Access to sub-surface cores for running multiple experiments is gradually becoming a rarity, chiefly for two reasons; it is hard on time and on money. Additionally, the alternative provided by the digital methods is becoming increasingly popular not only for the better economics but also for the repeatability of results and the flexibility in modeling multiple scenarios on the same digital volume. Digital Rock Physics (DRP) offers to model the static and dynamic reservoir properties with better control on subjective biases of the experimentation and is non-destructive in nature. DRP involves imaging the formation samples and simulating the field performance to account for various non-homogeneities in the reservoir formation. DRP has proved to be highly successful in clastic reservoirs but in case of complex reservoirs such as carbonates and unconventional resources like shales, it is still at the feasibility stage only. The reasons are plenty ranging from method of imaging, availability of calibration libraries, transition space error, and its quantification.

In this paper, we look at a number of CT and micro CT images from carbonate formations - exhibiting range of heterogeneity - to understand the detectability of pore volume, the transition boundaries between pore and grains and the pore types -w.r.t aspect ratio and size-present in the formation. Given the set of challenges, this work had two fold objectives;

  1. to estimate the impact of heterogeneity on successful determination of the pore volume in carbonate rocks and

  2. to segregate the pores into their types; by size (micro, meso, and macro) and by aspect ratio (AR) which intuitively determines the flow regime in the formations.

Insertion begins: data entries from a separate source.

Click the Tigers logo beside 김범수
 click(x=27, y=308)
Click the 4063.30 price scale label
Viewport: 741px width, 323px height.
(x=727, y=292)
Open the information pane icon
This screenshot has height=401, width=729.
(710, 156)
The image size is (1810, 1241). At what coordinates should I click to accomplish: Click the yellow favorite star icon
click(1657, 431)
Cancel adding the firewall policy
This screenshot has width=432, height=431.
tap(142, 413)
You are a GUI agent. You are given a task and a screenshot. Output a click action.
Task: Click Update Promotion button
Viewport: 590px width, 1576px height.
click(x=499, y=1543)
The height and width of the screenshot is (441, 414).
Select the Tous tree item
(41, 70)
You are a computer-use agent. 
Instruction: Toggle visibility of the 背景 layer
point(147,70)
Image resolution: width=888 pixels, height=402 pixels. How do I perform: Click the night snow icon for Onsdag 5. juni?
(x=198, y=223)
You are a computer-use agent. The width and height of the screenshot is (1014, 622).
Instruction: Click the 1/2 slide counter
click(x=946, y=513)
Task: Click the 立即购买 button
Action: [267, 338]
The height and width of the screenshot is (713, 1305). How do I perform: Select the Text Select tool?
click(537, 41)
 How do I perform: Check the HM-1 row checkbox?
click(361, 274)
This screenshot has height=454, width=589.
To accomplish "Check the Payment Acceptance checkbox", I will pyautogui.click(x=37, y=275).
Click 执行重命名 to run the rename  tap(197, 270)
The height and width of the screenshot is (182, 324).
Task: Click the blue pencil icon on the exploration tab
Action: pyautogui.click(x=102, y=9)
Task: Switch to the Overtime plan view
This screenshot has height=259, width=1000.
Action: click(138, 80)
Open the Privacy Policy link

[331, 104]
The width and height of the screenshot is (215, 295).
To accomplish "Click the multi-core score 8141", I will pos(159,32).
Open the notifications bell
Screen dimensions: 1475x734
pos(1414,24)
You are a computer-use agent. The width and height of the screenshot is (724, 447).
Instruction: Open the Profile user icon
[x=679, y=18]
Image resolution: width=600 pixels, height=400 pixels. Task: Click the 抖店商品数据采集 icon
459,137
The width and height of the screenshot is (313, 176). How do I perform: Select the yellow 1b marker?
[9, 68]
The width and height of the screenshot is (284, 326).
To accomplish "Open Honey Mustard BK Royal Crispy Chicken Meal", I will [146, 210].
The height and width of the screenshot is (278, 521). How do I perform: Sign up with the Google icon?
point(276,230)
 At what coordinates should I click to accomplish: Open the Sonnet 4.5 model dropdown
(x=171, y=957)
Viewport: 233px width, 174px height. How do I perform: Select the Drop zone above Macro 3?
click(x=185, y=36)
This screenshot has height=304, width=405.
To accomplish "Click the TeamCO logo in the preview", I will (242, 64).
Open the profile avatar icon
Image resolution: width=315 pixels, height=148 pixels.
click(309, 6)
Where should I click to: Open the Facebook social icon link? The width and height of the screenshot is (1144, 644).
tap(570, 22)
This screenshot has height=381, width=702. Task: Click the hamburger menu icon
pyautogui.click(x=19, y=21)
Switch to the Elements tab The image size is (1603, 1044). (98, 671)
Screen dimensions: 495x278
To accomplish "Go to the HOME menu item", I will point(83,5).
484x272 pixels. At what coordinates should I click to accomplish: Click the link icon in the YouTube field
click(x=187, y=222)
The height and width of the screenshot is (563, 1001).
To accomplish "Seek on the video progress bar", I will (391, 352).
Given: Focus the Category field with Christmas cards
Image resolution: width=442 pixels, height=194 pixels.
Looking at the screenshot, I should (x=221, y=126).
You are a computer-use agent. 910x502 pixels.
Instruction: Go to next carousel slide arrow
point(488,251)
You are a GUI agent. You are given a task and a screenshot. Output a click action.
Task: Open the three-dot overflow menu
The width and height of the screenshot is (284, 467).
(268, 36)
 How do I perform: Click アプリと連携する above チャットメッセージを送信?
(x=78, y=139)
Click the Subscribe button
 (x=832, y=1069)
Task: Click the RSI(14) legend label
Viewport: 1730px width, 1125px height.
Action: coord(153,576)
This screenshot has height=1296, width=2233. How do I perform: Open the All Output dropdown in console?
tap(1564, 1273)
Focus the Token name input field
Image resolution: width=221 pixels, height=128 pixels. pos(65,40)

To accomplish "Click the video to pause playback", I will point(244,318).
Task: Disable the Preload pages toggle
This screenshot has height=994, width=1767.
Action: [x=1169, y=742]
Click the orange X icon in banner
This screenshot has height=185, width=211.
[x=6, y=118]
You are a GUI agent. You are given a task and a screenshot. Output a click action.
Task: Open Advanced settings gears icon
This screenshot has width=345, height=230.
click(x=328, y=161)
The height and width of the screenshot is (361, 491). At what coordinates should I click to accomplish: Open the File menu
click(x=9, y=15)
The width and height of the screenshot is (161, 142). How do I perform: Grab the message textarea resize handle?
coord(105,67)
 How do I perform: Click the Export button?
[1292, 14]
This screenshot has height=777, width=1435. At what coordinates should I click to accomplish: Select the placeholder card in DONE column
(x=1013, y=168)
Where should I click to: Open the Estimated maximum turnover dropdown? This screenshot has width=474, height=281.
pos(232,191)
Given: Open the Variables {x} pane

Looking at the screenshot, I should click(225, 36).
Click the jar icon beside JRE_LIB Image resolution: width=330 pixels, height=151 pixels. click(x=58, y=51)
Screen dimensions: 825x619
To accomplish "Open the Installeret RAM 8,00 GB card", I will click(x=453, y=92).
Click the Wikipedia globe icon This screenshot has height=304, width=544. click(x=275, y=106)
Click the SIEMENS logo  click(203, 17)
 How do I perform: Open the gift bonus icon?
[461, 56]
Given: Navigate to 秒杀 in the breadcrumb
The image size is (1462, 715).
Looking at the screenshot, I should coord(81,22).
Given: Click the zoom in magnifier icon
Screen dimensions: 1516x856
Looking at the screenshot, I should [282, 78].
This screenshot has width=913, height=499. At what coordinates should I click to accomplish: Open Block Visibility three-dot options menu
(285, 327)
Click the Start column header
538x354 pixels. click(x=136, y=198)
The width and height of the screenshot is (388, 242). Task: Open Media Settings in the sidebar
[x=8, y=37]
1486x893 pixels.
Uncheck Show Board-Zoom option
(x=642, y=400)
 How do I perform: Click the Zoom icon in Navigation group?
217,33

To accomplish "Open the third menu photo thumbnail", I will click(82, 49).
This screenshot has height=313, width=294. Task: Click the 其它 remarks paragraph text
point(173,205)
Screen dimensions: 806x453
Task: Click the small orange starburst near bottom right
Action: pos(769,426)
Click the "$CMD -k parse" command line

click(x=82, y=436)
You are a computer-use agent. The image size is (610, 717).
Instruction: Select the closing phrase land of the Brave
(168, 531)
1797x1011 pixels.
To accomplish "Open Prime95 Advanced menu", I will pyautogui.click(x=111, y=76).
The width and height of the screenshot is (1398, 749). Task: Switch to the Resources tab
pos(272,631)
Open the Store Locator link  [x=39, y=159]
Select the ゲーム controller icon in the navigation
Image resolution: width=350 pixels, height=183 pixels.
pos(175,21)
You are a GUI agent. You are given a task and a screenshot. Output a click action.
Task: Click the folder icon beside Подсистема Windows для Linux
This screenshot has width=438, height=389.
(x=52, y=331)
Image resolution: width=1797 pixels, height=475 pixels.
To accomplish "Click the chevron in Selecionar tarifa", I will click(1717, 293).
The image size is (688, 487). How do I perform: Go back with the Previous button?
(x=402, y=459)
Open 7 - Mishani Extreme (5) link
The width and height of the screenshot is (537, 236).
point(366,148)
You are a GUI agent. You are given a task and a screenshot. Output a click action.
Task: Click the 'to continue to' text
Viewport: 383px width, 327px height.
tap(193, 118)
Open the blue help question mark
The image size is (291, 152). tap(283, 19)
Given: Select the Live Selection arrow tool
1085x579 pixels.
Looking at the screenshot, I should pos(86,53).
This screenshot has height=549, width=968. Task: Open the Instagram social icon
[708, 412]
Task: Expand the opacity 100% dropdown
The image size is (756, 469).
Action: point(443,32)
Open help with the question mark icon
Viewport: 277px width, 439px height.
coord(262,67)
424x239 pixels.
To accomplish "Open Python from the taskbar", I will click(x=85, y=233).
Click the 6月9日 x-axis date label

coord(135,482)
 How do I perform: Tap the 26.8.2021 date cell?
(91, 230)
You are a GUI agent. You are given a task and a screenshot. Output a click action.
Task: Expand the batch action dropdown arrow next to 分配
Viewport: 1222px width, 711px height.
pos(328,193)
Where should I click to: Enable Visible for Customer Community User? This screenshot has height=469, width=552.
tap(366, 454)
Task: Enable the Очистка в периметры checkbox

Whereas, size of pores controls the schemes of fluid flow in formations, their aspect ratio controls the elastic property behavior in stressed rocks. Because the processes are coupled, it becomes all the more important to calibrate DRP modeling results with laboratory measurements for larger understanding and for creating rock physics forward models that combines these processes. In this work, we explain the approach of testing and filtering to reach a successful segmentation algorithm, its comparison with the laboratory measurements and also its limitation. We will also discuss the effect of wettability on the fluid flow, especially in the scenario where oil gets trapped in the pores (in the case of a water wet or oil wet reservoir).